Last month marked my two-year anniversary with DHS. My previous position did a great job of preparing me for the next level, so when I was seeking career growth, I found myself at USCIS and have never regretted the decision.
How would your co-workers describe you?
Over the years, people have told me I am easy to talk to, a good listener, fair, and always professional.
Where did you grow up, what was your family like, and how has that shaped you today?
I am a native Washingtonian, who comes from a hard-working family that places an emphasis on having a strong work ethic, holding oneself accountable, and trusting the timing of your life. I was taught that if I applied myself earnestly, what is meant for me will come to me when the time is right.
Who have been your strongest influences in life and how?
Throughout the course of your life, so many people leave footprints - some good and some not so good - and I believe we are a culmination of all those people. Our experiences with these individuals shape us in how we treat others, view ourselves, and the decisions we make in our lives.
What are you most proud of accomplishing from either a personal or professional aspect?
Defying the odds stacked against me, I graduated from the University of Maryland and Georgetown University, entered federal service as a GS-4, Office Automation Clerk and rose through the ranks to the Chief of the Office of Investigations.
What impact does race have on your life?
I am acutely aware that people will stereotype or make judgments about me based on my race. All too often I must prove to others that they misjudged me or that I am not like the stereotype.
What significance does Black History Month hold for you? Why is this celebration of history necessary?

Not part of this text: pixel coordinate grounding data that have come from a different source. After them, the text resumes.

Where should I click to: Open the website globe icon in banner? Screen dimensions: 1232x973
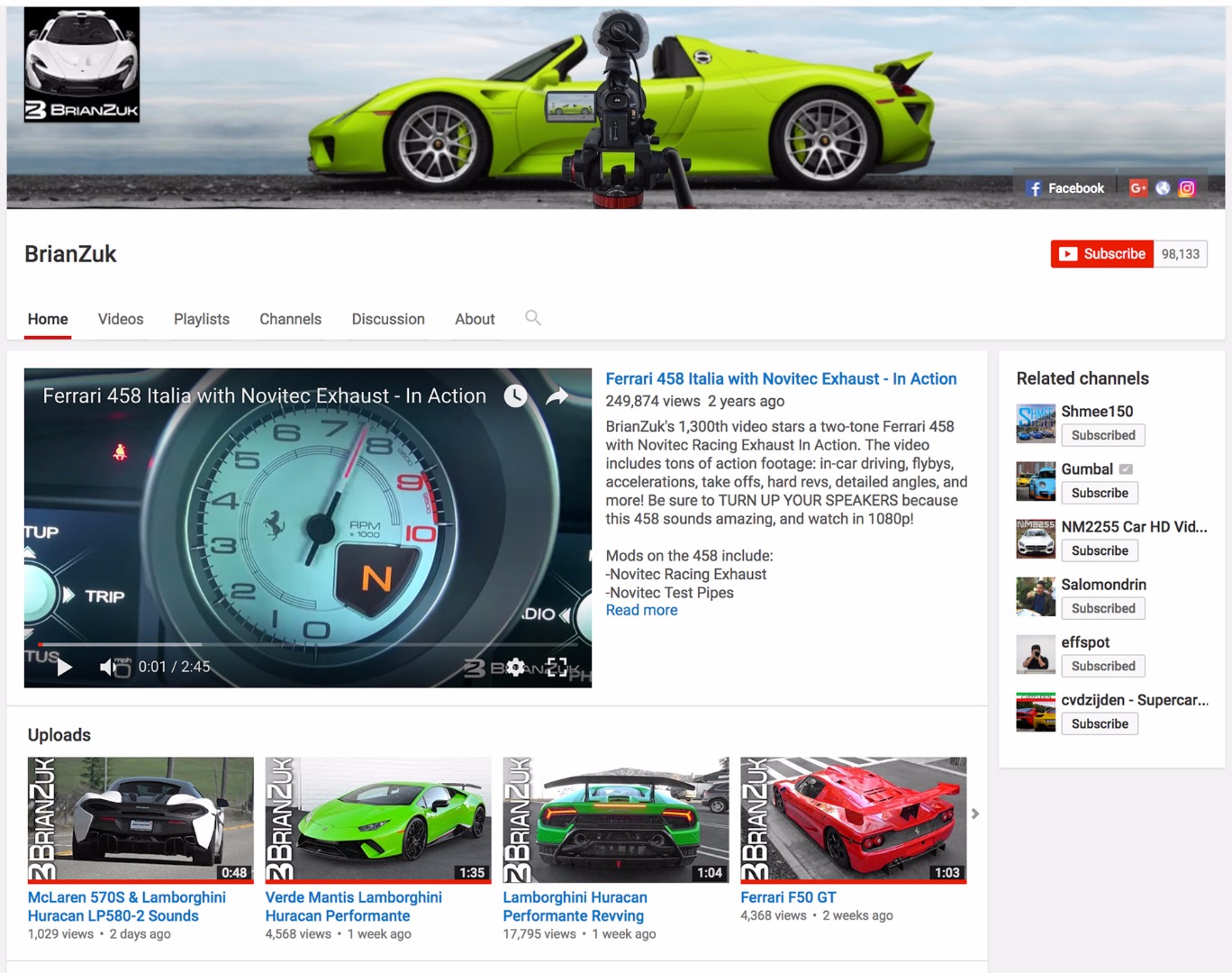(x=1163, y=188)
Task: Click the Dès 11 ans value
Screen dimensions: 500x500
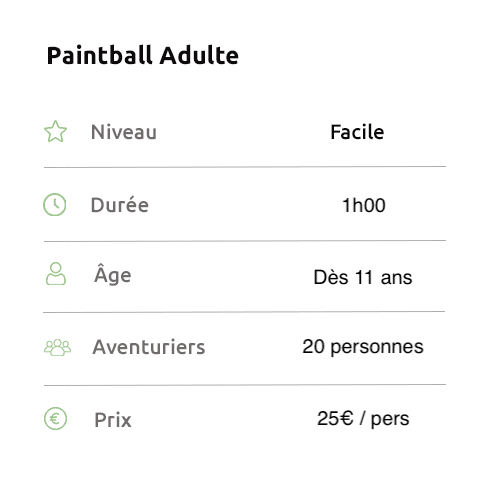Action: tap(363, 277)
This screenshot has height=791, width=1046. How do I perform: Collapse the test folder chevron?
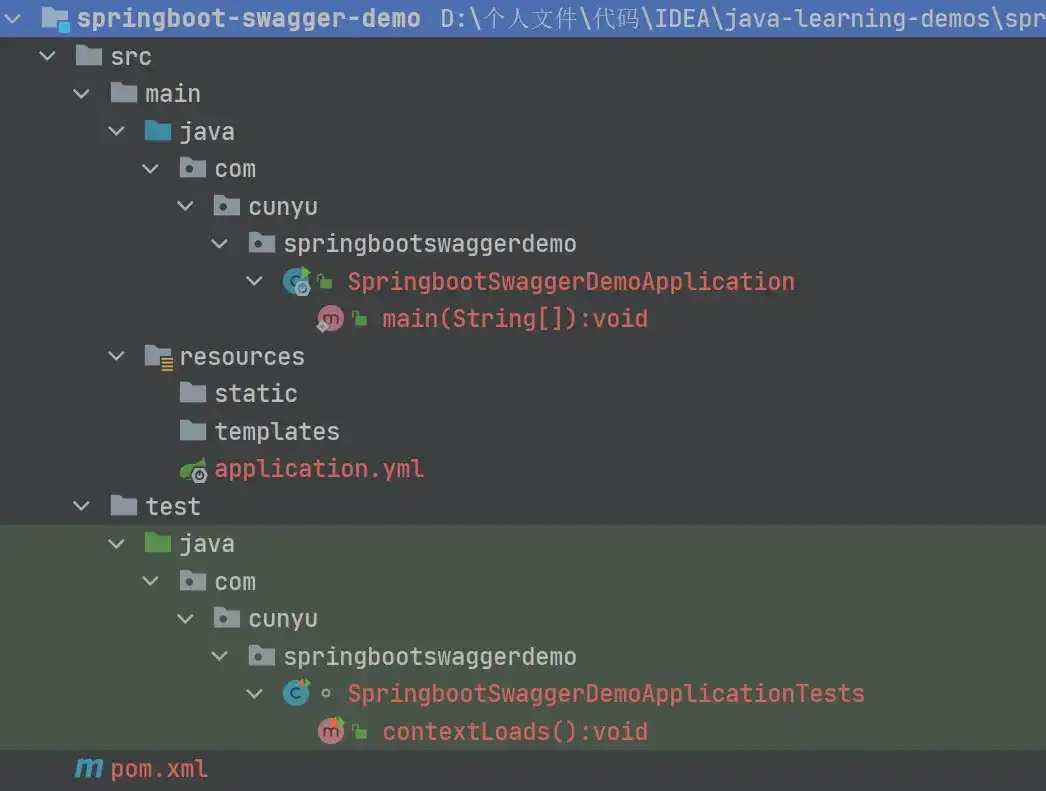pos(82,507)
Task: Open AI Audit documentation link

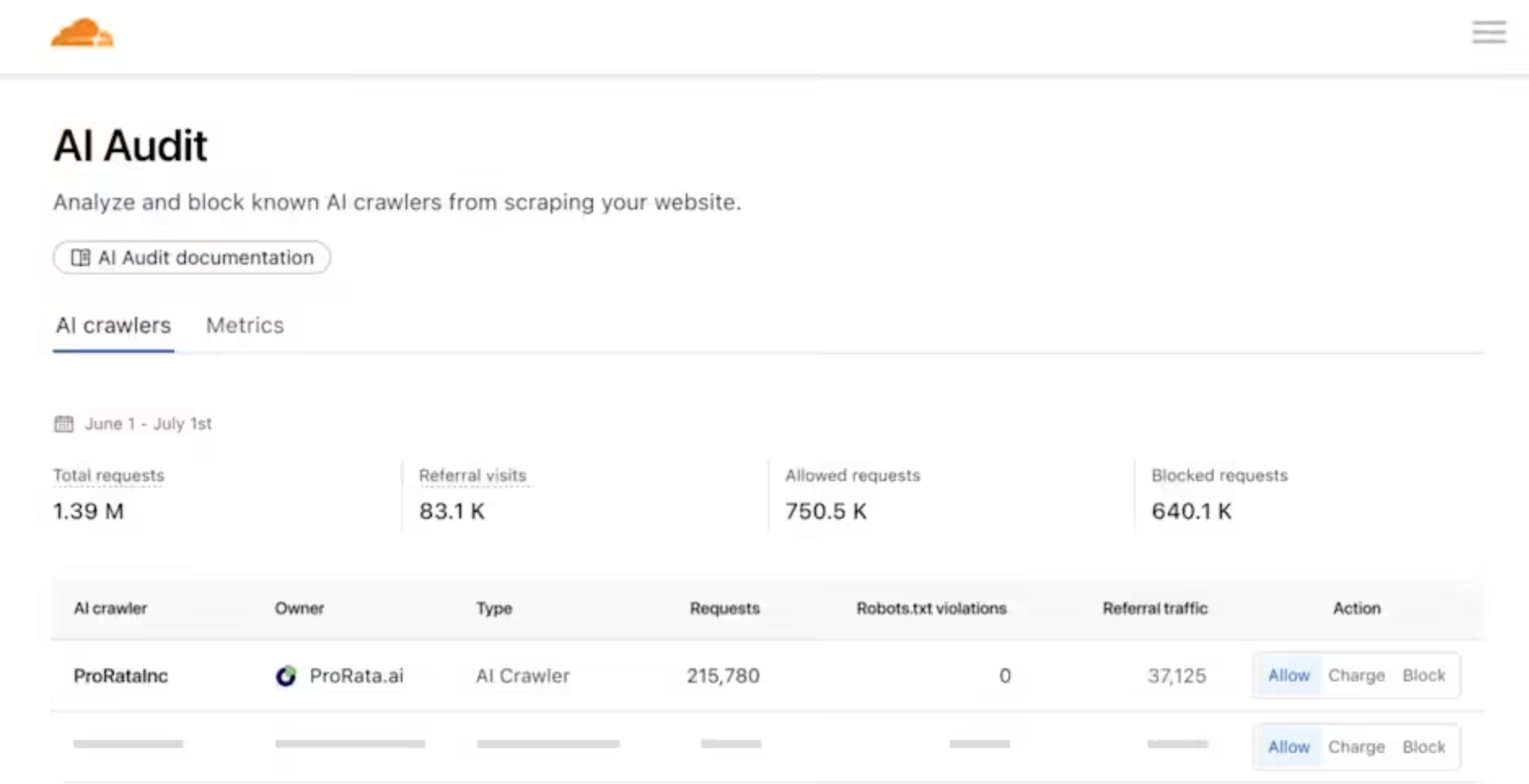Action: click(x=205, y=258)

We are what we are taught, just as we are what we eat. If you do not know the proper foods to eat, you will have an unhealthy body. If you do not know Black History, you will not know the multitude of contributions Black people made to this country.
As we celebrate Black History Month in February, what do you want your DHS colleagues to know?
Black History is more than Dr. Martin Luther King, Jr., Rosa Parks, and Harriet Tubman. It is Unita Blackwell, Norma Merrick Sklarek, Constance Baker Motley, Dr. Alexa Canady and the Delany Sisters. It is the countless Black educators, doctors, first-responders, scientists, government employees, musicians, and artists who contribute to our society every day, often without praise or recognition.
Is there anything else that you'd like to share?
I encourage everyone, no matter your race, to learn about your history, then take the time learn the history of others. When you do, you will see that we are not that different after all.